ID :
55082
Mon, 04/13/2009 - 08:52
Auther :

S. Korea set to announce participation in PSI


(ATTN: UPDATES throughout with U.N.'s provisional compromise against N. Korea)
SEOUL, April 12 (Yonhap) -- South Korea plans to announce its participation in
the U.S.-led anti-proliferation campaign next week, government sources said
Sunday following reports that world powers agreed to a draft U.N. Security
Council statement condemning North Korea's latest rocket launch.

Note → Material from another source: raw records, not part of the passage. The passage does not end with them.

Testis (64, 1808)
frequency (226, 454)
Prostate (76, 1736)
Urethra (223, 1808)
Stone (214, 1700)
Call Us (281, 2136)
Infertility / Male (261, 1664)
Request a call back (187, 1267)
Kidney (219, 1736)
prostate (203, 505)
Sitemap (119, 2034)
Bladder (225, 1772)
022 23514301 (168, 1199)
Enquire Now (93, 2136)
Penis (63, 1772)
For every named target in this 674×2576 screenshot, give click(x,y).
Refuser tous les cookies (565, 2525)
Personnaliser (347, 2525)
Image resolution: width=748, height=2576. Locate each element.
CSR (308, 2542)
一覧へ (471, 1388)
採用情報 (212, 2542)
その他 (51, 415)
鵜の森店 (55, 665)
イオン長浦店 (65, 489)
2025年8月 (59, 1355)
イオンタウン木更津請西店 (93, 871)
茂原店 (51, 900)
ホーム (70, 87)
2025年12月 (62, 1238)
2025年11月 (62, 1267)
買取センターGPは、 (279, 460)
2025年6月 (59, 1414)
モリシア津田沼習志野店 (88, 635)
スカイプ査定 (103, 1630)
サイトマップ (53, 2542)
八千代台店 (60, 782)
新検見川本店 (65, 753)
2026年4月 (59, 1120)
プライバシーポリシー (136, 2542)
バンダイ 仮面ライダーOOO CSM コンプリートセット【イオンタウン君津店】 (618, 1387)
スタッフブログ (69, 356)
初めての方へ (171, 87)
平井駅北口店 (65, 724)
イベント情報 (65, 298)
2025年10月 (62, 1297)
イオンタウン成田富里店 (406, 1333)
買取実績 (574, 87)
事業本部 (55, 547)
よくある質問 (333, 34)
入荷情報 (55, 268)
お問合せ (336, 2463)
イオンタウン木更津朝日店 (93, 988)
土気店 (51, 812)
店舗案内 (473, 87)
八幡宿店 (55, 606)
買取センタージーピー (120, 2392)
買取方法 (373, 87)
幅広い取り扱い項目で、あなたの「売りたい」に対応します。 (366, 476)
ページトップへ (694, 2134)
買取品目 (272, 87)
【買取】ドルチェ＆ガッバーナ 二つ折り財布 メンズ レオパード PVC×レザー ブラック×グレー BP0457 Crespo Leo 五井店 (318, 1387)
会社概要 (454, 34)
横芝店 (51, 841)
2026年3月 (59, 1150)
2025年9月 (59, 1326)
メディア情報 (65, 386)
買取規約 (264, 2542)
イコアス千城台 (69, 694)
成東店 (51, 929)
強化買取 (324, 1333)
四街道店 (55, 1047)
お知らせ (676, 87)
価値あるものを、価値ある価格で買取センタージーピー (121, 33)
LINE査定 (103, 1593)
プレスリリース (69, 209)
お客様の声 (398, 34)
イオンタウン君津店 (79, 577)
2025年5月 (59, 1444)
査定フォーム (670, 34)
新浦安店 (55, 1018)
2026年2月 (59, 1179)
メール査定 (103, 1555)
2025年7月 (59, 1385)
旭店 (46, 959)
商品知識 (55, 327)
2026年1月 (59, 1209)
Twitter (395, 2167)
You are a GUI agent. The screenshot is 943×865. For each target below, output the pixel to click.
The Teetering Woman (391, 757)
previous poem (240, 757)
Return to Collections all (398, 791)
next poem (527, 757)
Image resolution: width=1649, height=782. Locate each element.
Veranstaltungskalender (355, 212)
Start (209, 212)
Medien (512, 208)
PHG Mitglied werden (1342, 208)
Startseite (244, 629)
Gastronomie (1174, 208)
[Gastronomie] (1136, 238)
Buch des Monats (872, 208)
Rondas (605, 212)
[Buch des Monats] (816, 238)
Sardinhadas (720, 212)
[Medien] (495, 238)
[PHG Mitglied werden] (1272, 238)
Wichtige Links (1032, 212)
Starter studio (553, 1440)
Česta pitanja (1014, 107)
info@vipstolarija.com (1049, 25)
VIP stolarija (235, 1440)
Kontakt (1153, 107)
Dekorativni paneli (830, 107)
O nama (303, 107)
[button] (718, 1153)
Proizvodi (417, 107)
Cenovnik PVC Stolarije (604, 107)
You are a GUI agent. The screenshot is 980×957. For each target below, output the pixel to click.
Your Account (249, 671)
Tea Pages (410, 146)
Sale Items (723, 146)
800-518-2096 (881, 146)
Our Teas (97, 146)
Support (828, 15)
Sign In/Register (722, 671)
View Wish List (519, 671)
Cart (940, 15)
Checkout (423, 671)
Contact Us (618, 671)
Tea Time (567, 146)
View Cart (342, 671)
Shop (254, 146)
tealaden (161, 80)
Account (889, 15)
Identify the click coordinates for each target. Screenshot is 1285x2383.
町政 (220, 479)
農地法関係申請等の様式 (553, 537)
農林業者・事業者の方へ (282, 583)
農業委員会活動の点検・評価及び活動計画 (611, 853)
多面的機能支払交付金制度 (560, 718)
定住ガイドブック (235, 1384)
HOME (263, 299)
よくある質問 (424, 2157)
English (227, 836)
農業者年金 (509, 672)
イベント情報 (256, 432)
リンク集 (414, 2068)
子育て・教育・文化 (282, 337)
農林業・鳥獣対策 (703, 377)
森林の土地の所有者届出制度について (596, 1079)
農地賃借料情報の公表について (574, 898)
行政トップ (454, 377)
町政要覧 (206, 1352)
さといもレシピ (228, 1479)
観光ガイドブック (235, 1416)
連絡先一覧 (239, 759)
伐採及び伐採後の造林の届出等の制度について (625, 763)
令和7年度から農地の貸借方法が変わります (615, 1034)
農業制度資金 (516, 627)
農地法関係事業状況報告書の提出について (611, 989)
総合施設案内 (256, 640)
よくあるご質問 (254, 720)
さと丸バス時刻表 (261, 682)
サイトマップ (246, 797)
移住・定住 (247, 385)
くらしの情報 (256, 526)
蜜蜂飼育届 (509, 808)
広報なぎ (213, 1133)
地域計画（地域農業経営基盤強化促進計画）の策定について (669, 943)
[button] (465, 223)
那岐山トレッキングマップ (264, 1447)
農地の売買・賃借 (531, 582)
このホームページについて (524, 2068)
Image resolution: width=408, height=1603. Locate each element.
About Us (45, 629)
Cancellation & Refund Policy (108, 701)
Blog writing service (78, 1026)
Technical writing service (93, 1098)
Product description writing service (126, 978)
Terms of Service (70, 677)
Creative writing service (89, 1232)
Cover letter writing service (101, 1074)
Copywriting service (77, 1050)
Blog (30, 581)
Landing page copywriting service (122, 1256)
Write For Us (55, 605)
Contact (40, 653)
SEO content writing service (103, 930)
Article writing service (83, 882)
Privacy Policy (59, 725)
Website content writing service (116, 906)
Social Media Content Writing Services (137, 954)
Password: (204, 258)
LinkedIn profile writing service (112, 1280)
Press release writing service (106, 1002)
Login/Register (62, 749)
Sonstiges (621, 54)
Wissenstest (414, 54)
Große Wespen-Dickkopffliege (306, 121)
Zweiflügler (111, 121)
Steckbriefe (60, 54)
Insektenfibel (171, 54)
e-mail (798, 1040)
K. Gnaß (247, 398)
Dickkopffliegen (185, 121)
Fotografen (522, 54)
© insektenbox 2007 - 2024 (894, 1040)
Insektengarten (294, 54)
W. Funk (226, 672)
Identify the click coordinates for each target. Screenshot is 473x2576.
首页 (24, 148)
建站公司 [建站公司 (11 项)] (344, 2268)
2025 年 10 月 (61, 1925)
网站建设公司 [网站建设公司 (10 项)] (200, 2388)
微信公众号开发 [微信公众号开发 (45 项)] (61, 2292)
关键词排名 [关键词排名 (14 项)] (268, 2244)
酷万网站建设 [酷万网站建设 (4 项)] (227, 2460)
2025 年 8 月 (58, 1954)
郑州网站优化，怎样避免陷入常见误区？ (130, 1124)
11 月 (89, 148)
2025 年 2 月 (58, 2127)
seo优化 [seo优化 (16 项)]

Despite widespread international warnings, North Korea blasted off a long-range
rocket on April 5, which outside experts suspect was a disguised missile test.
The U.S. and its allies have since been pushing for a new resolution by the U.N.
Security Council.
South Korea said the North's provocative rocket launch reminds it of the need for
joining the Proliferation Security Initiative (PSI) designed to interdict the
trade of weapons of mass destruction. North Korea is a main target of the PSI,
which now has 94 member states.
South Korea's former liberal administration rejected the U.S. request for joining
the PSI in a bid not to antagonize the communist neighbor.
But the current conservative government of President Lee Myung-bak took office
last year on a pledge to get tougher on the North as long as it refuses to
denuclearize and continues hostile acts.
"The government is expected to announce its decision to take part in the PSI
shortly after the U.N. Security Council issues a statement on North Korea's
rocket launch," a foreign ministry source said.
North Korea said it would regard the South's participation into the PSI as a
declaration of a war.
At the United Nations, world powers reportedly agreed to get the Security Council
to adopt a "presidential statement" instead of a full-fledged sanctions
resolution against the North's rocket launch.
The "presidential statement" reportedly include strong language denouncing the
North's rocket launch which regional powers claim violated an earlier Security
Council sanctions resolution adopted after the country test-fired a long-range
missile and detonated a nuclear device in 2006.
The U.S. and Japan called for a new U.N. Security Council resolution to punish
the North's latest provocative rocket launch but its veto-wielding allies _ China
and Russia _ maintained a lukewarm stance, reports said.
After days of intensive negotiations, the council's five permanent members and
Japan agreed to a draft of a non-biding presidential statement, according to U.N.
sources. The statement is expected to be issued as early as on Monday.